Staff Sgt. Frank D. Wuterich was charged with 12 counts of murdering individuals and one count of murdering six people by ordering Marines under his charge to “shoot first and ask questions later” when they entered a house, according to charging sheets released by defense attorney Neal Puckett.

Wuterich, of Meriden, Conn., was also charged with soliciting a corporal to make false statements and making another staff sergeant make a false official statement.

As many as eight Marines in all may be charged in the case.

I’m guessing this probably isn’t good news for Wuterich’s defamation suit against Murtha.

They’re not alleging premeditated murder so the maximum penalty is life. Charges are also expected against the four Marines Wuterich commanded in the house-clearing operation that day — Lance Corporals Stephen Tatum and Justin Sharratt and Corporals Sanick Dela Cruz and Hector Salinas — as well as two officers, Capt. Lucas McConnell and Lt. Col. Jeffrey Chessani, neither of whom were there that day. The wife of one of the staff sergeants told Newsweek in June that discipline broke down after Chessani took over the battalion last year and some of the men took to using drugs. Others denied it.

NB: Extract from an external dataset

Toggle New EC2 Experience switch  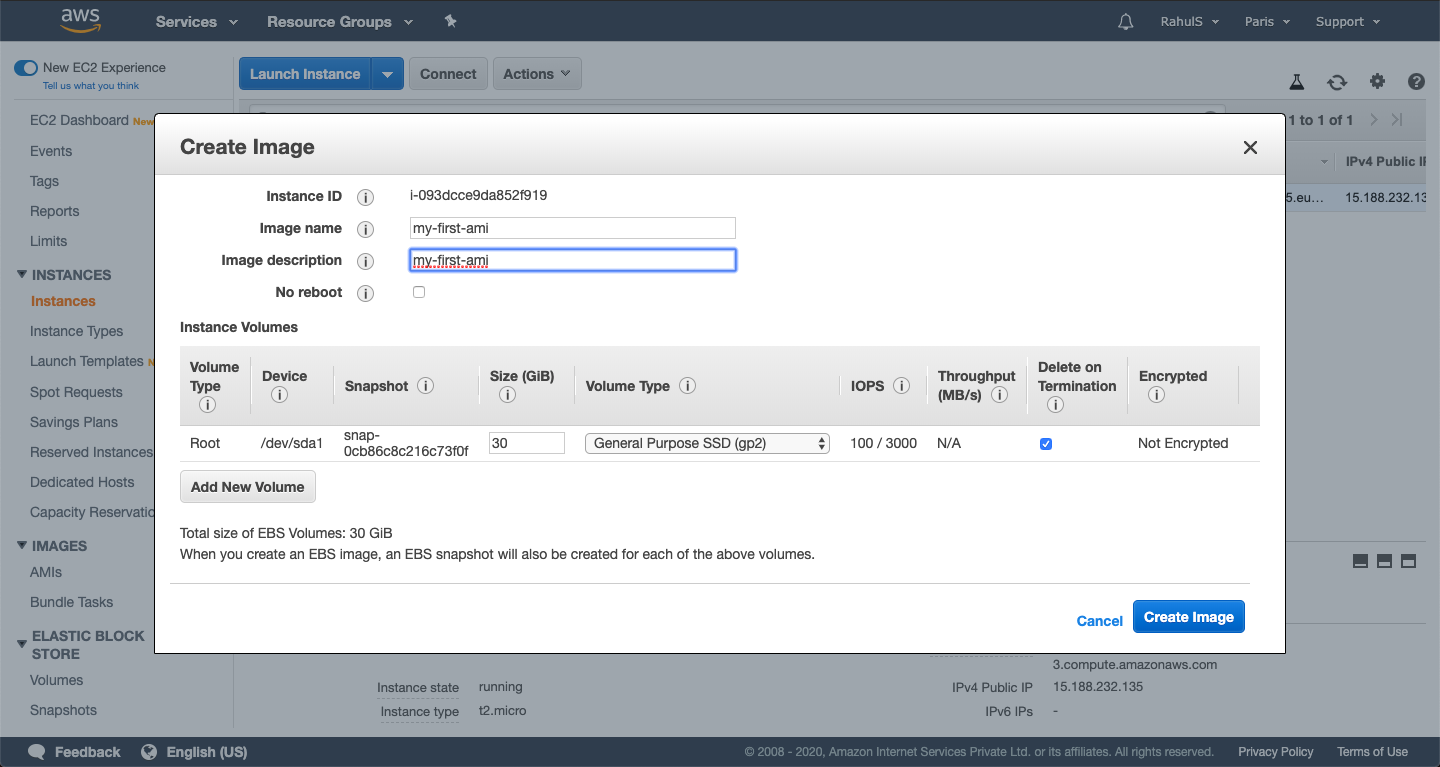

I linked this brief NPR audio last month but I’m linking it again because it did a nice job of explaining the issues in the case. Newsmax claimed in June that evidence from radio communications and a Predator drone spycam would absolve the suspects of wrongdoing, but the Times reported a few days earlier that the photographs of the bodies and testimony of other Marines present pointed towards their guilt.

No word yet on a date for the court-martial. Will Wuterich plead out? Both sides have an incentive to do so but the pressure on the Corps to make an example of them will be intense, as will the pressure on Wuterich to challenge the rules of engagement the Marines had to fight under that day.

Exit question: did they hold the charges until Christmas intentionally, because they knew people won’t be paying as much attention?

Update: Eight Marines in all have been charged.